Return the lines of the data below starting at the one holding "Given: Click the 方果 logo icon" and ending at the one holding "The image size is (1000, 626).", word for word, leaving every picture out.

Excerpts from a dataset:
----------------

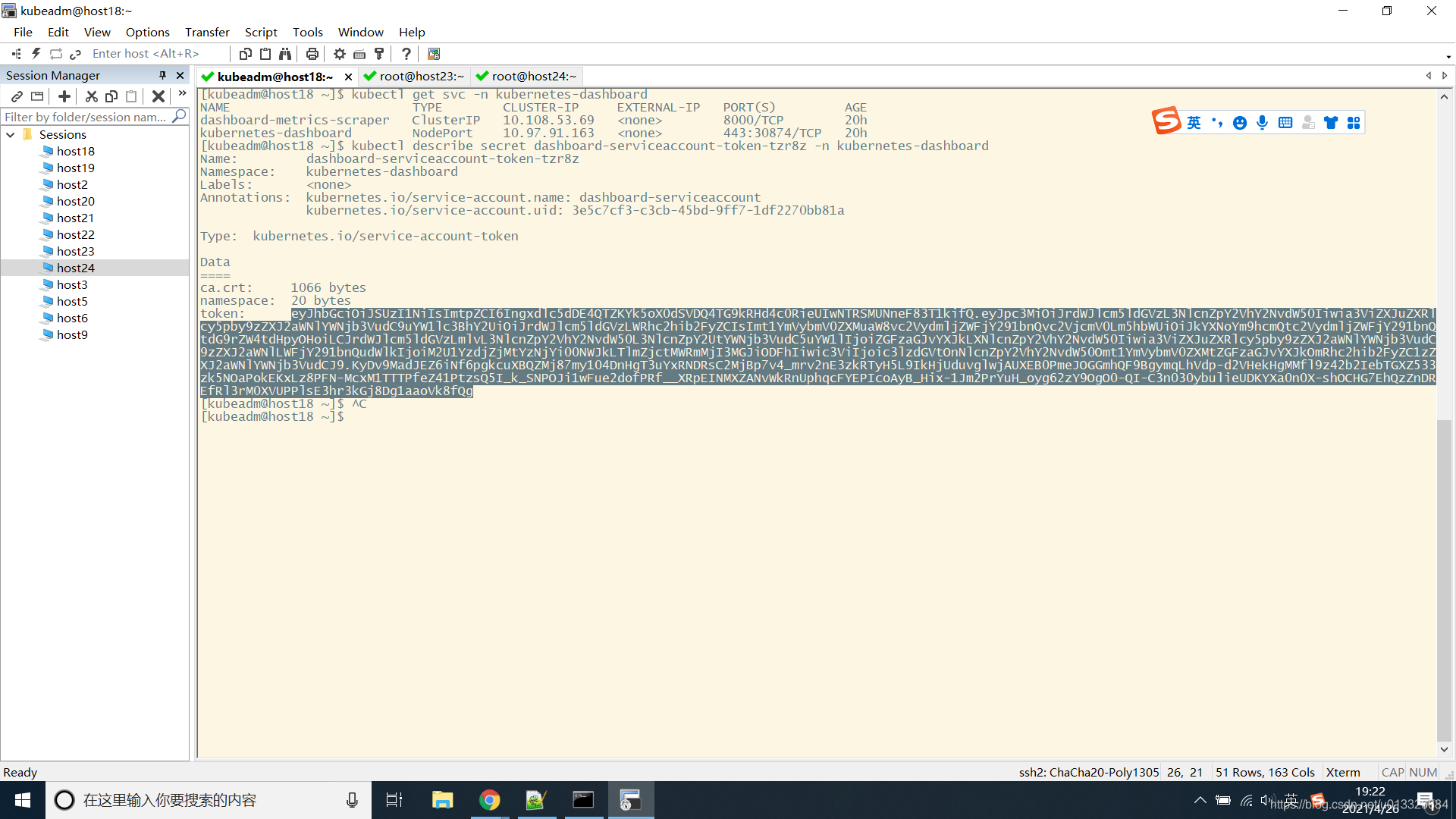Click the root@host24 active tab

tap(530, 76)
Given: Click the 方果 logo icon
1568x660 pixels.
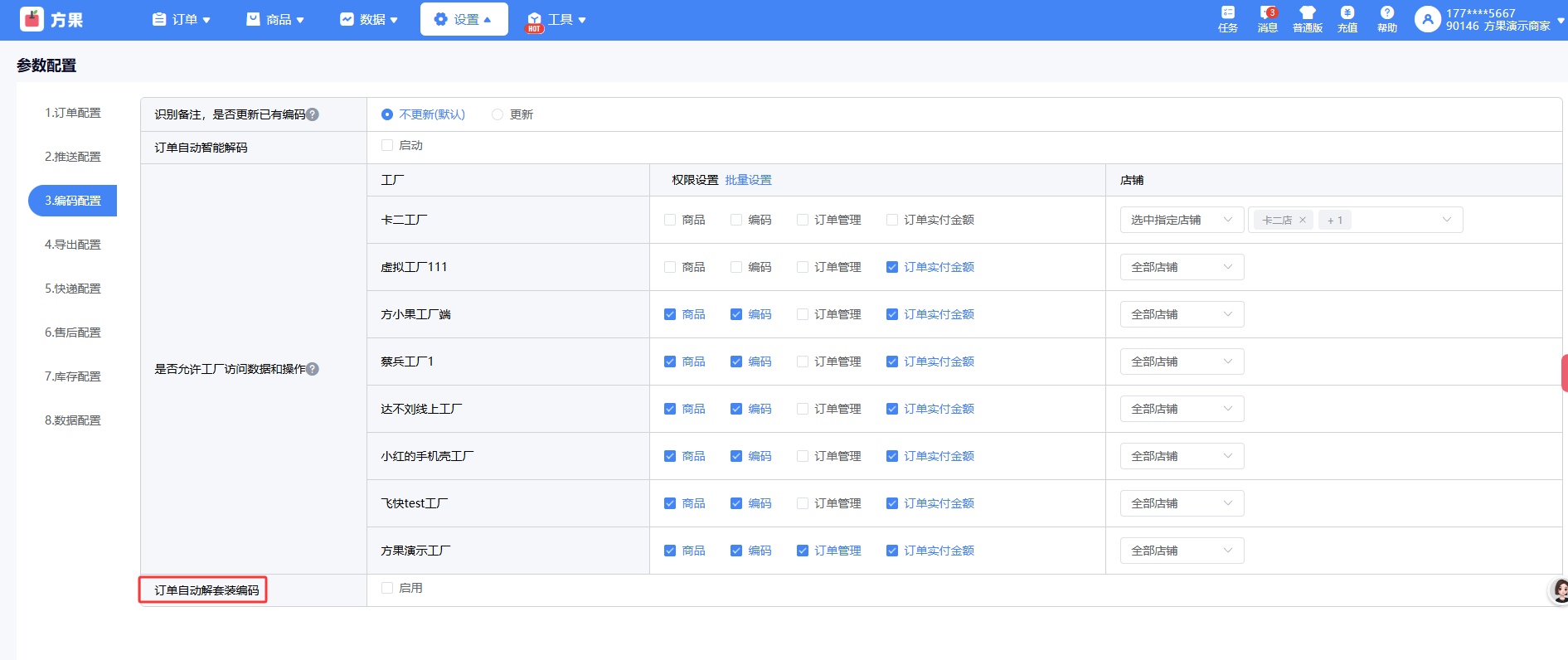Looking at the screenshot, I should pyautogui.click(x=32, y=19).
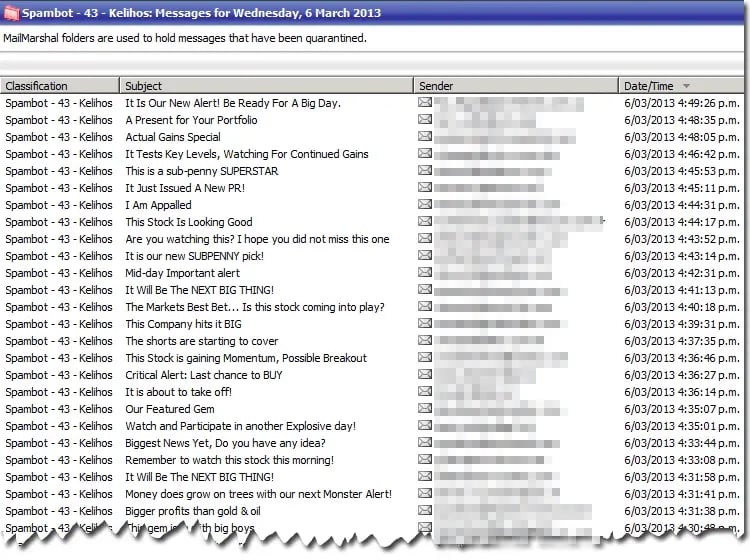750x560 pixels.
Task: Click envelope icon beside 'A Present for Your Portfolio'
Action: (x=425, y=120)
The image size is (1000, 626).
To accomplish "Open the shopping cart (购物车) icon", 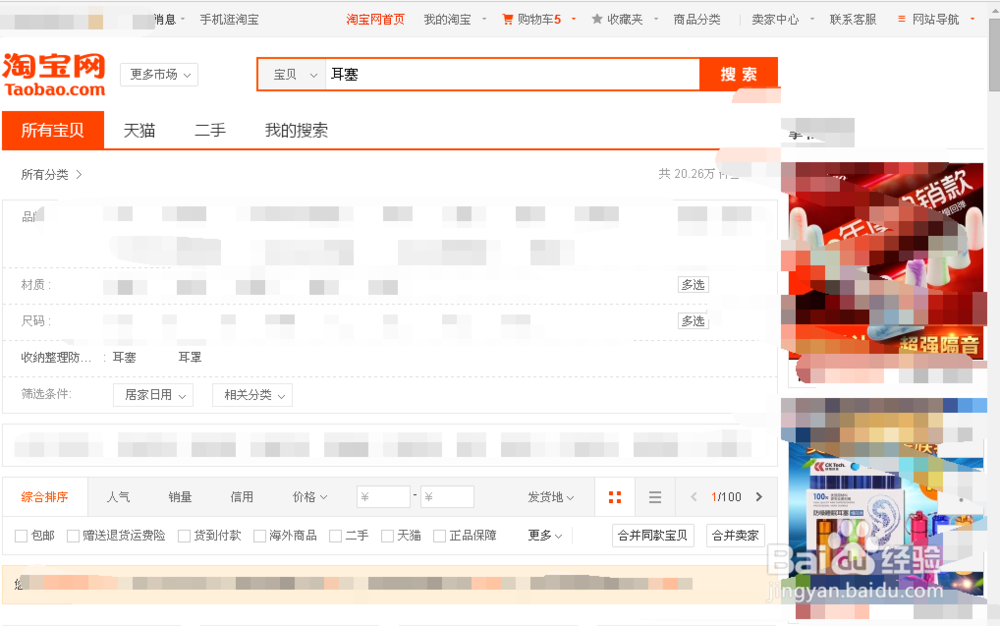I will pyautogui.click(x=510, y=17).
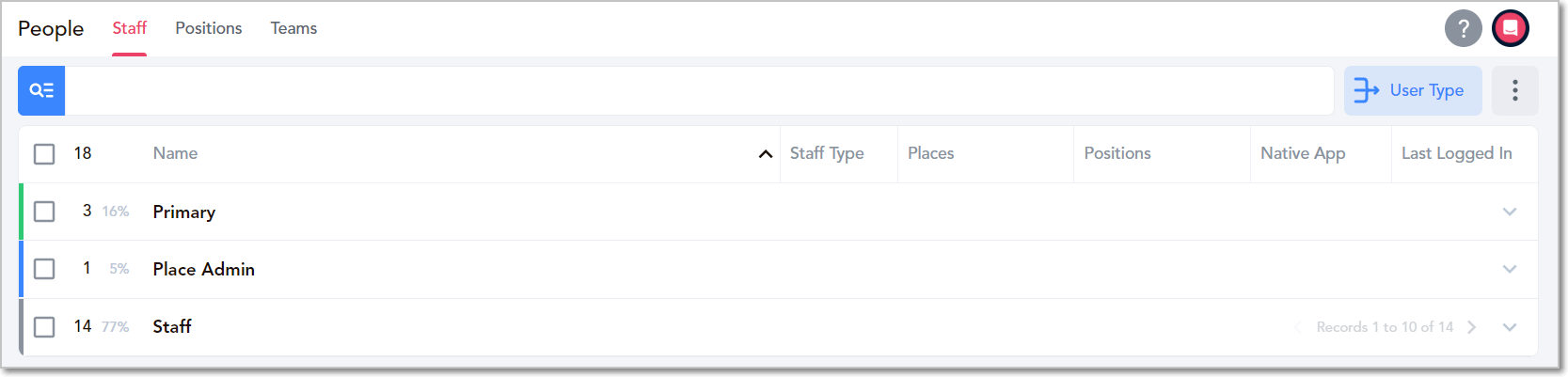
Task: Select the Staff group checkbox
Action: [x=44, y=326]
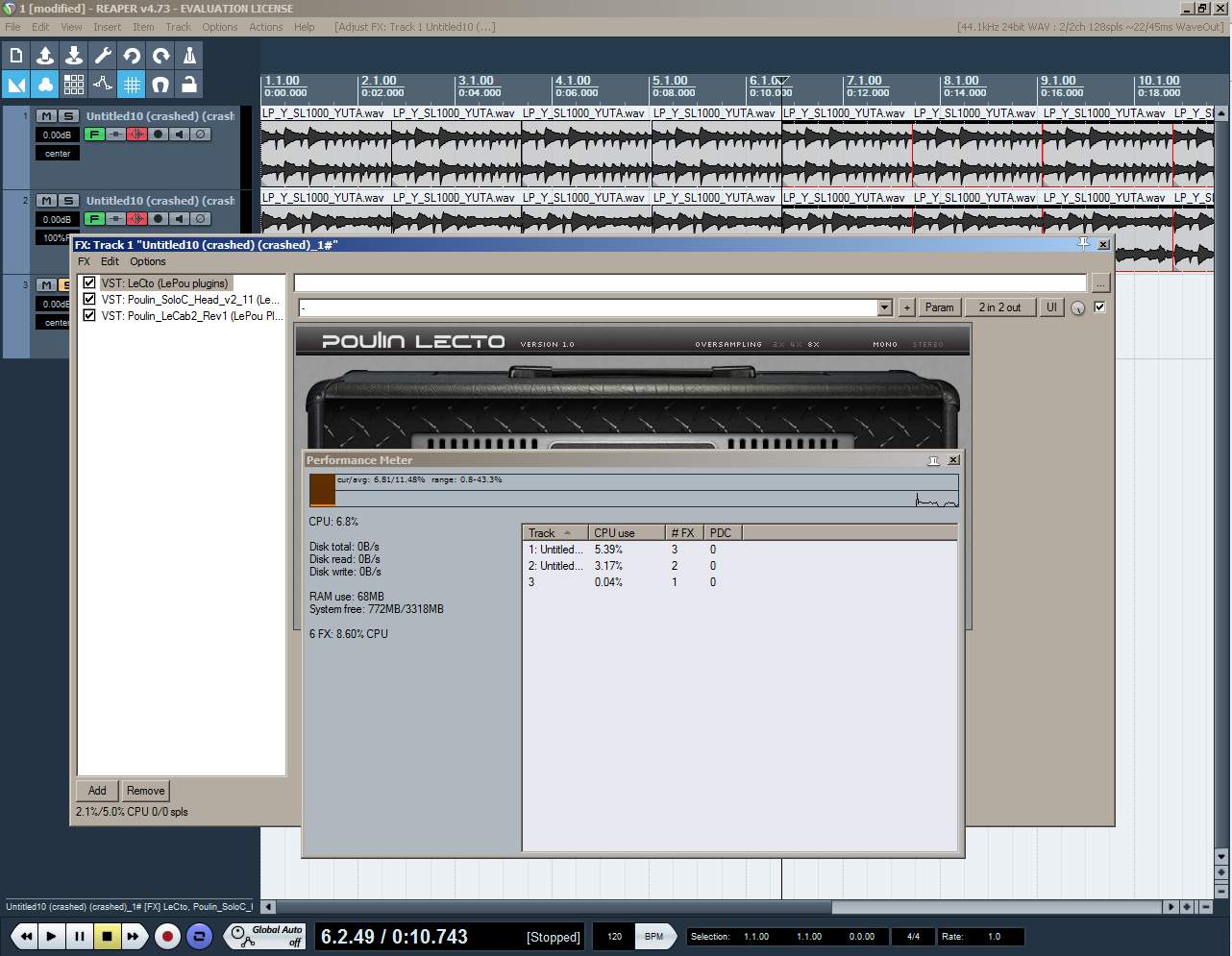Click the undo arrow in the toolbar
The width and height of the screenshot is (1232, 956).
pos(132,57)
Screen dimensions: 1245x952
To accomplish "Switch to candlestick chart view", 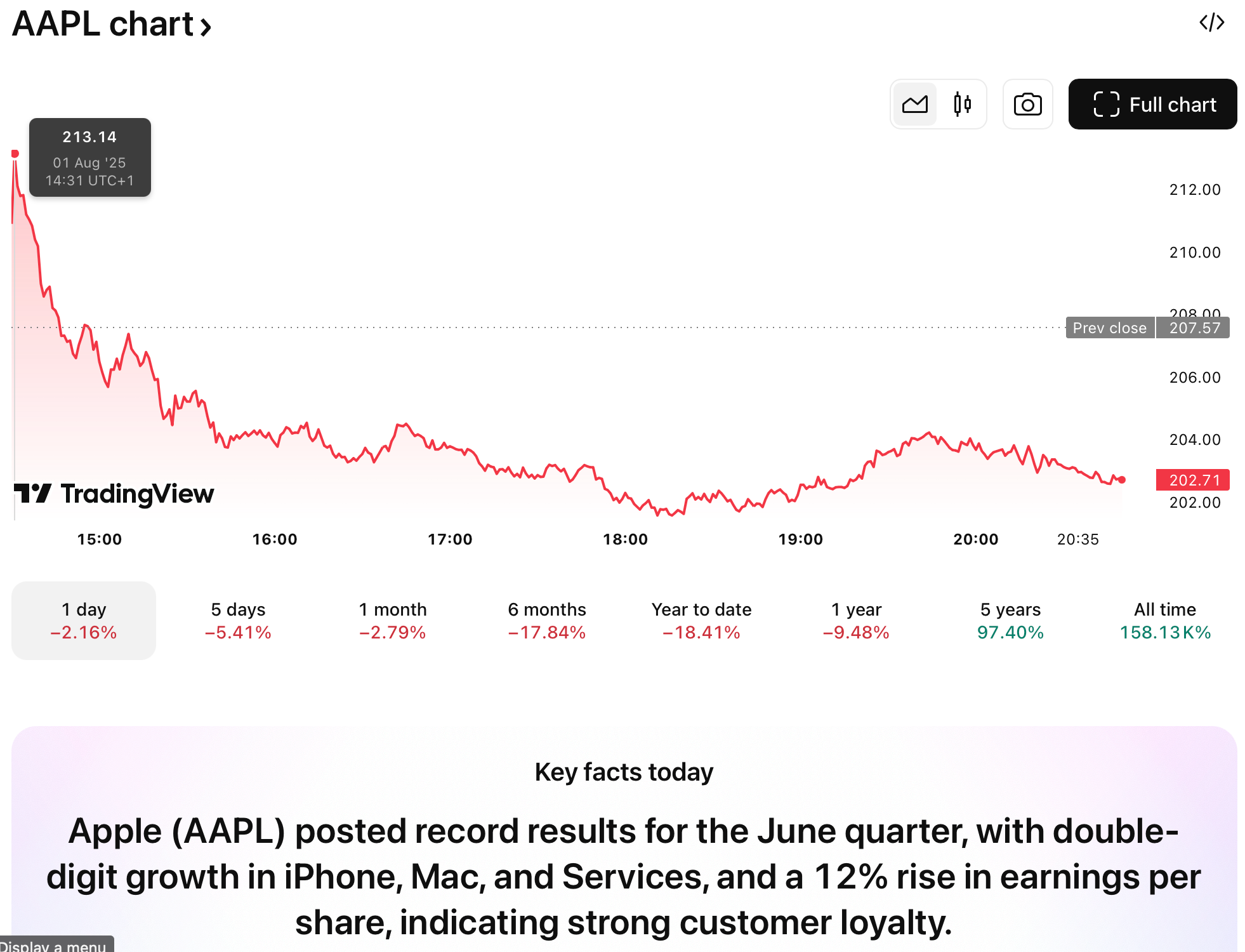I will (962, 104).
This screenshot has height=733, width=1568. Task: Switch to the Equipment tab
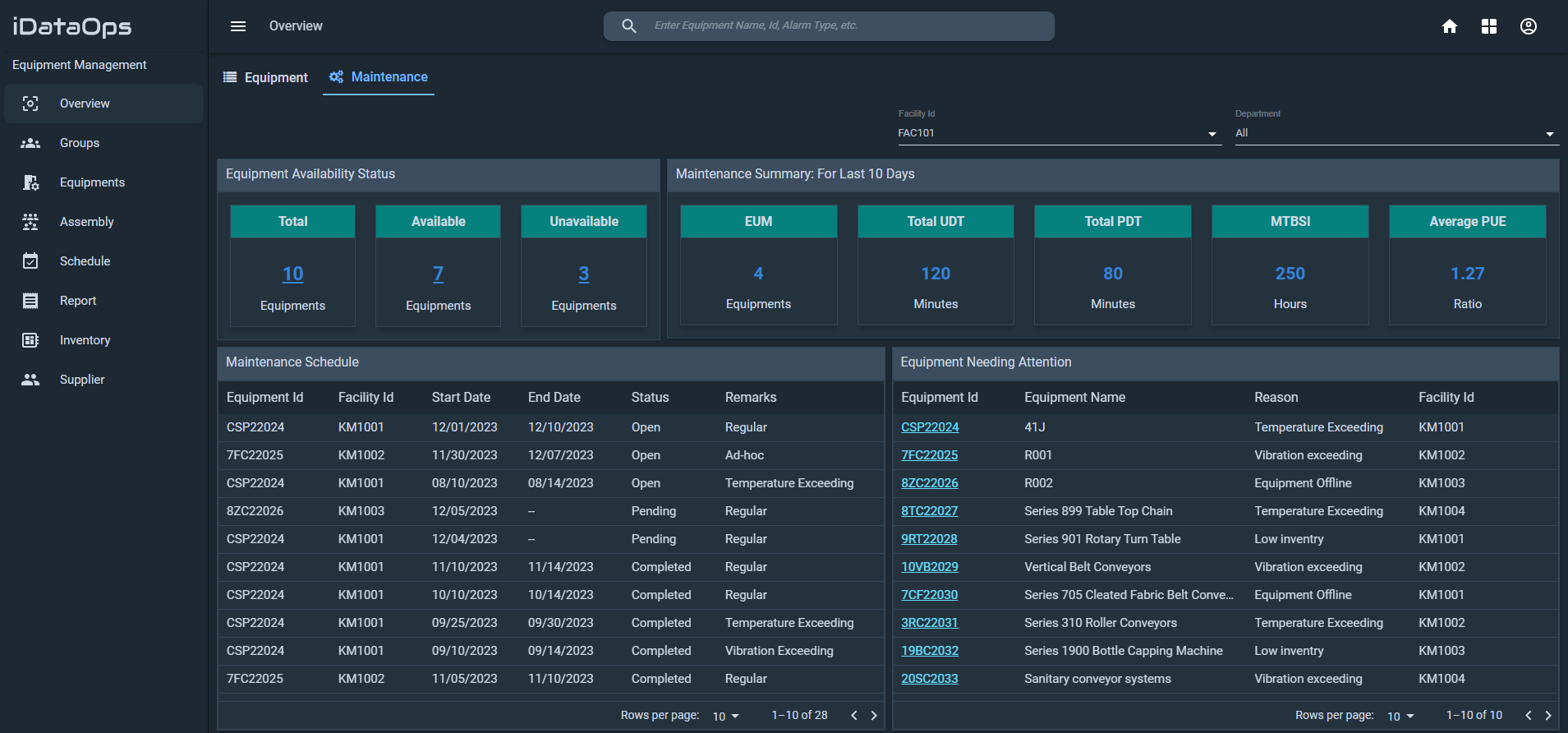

----------------

● **Response to this task**
Given: Click the 方果 logo icon
1568x660 pixels.
Looking at the screenshot, I should pyautogui.click(x=32, y=19).
750x560 pixels.
Task: Click envelope icon beside 'A Present for Your Portfolio'
Action: (x=425, y=120)
The image size is (1000, 626).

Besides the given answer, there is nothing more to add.